I remember the remorse I felt with both of my divorces. I grieved as I had never known to grieve before. After considerable reflection, I came to understand that I was grieving for the future I had been so confidently inhabiting without question until it disappeared on me. I had never before considered the extent to which I lived in the active projection of a future until the entire theater I'd apparently constructed for that purpose evaporated before me. I did not understand then what might arise to replace that tacit certainty that had quietly sustained me until then. When I lost those futures, I forfeited most of my foundation. It's no wonder now how I felt so adrift. That feeling was a stunningly accurate representation of what I had been experiencing. Feelings seem most glaringly real in their sudden absence.

Whatever the future might hold, it will certainly also contain a hefty ration of the past. That will serve as the foundation of my presence, along with any standard future projections. I cannot completely divorce myself from my past. It will follow me and perhaps occasionally even overwhelm me. I have little say in that. I can and will, though, construct some story that might reframe this most recent devastating loss into something more closely resembling a traveling companion, if only because continuing to travel will demand at least this much of me. It will be my story, born of no small volumes of SelfRecrimination. Regardless of how cleverly I reframe my experience to render it more tolerable going forward, I will first most certainly be found guilty and judged a loser. I will reframe, for that might be the sole purpose and justification of any otherwise self-punishing period of SelfRecrimination. It's one thing to be judged a loser by others and quite another to accept a truth and then reframe the former meaning of the designation. This process feels like shit-making because it mostly is. It's not only that, however, and the percentage of the work that seems like shit should slowly—usually far too slowly— reduce until the effort starts becoming tolerable again. It should rightly feel absolutely intolerable at first.

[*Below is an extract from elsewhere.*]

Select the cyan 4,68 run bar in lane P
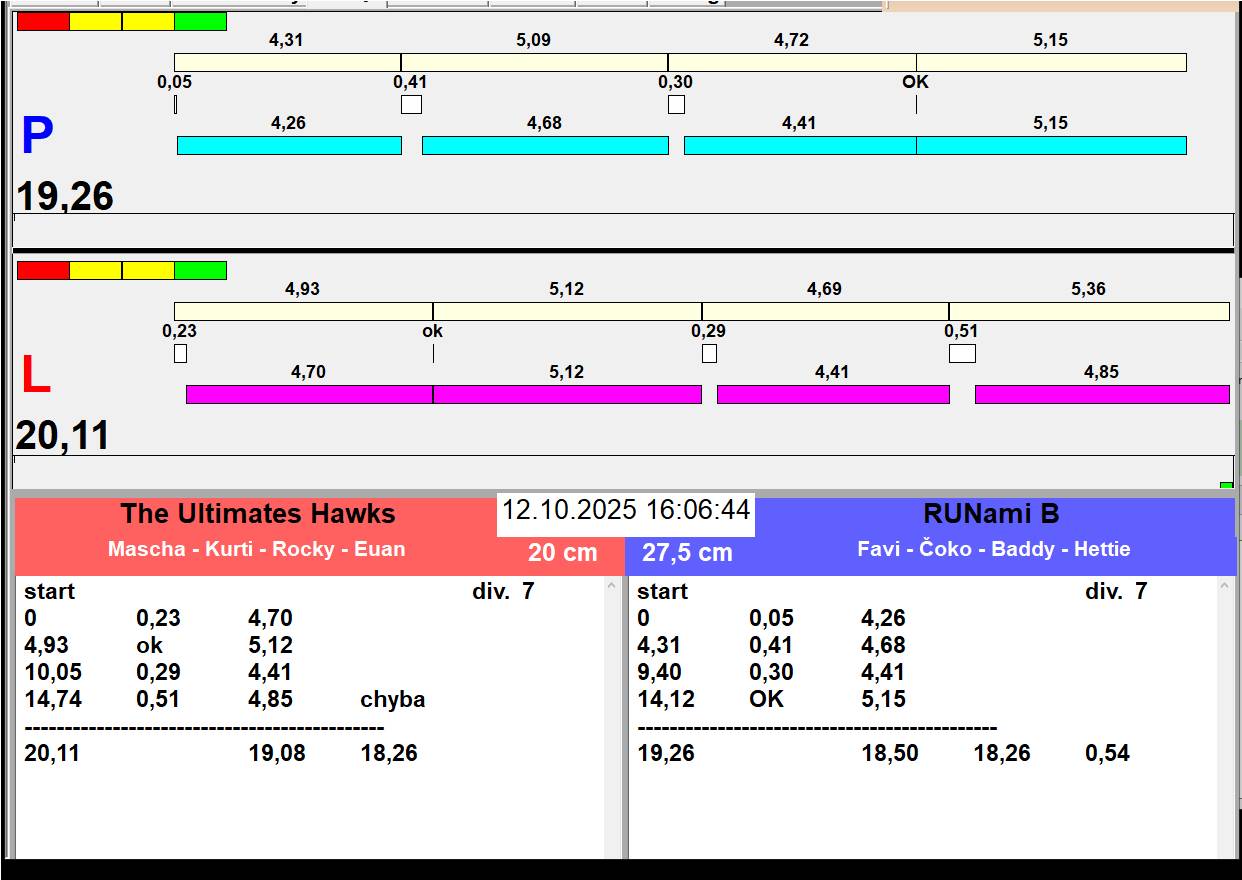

I suppose the usual stages of acceptance apply as the rough outline of this effort, too. Denial, traditionally the first stage of acceptance, should yield to anger, then to bargaining, then depression, before acceptance takes seed. Acceptance might molder for a considerable period before the experience finally reduces to something reasonably tolerable, if ever. Until that acceptance kicks in, internal life might feel roller-coaster-like, with little respite. This process rightfully feels exhausting. The exhaustion easily fuels fresh bouts of SelfRecrimination. Accepting the messy nature of this re-engagement process might prove to be the most challenging acceptance of the whole damned process. It will seem damned until it doesn't. It might eventually be remembered as blessed only after crawling through absolute Hell for a spell.

I feel a little reassured to note that nobody so far in the history of this world ever knew what transforming revelation would finally lead to some acceptable resolution when wallowing through SelfRecrimination. I usually feel guilty about even engaging in mud wallowing. I imagine myself somehow above and beyond such animalistic responses. I am experienced, I keep telling myself. But not a single person on this planet has even a minute of experience in this minute until this minute's past. Then, we're each left to wonder what the fuck just happened and to question whether there might not have been something we could have done to avoid splatting so resoundingly into that suddenly prominent wall. The usual answer will be, "No, there wasn't, but only because there never is." This, too, might eventually seem to pass, however impossible that outcome might seem from SelfRecrimination's depths.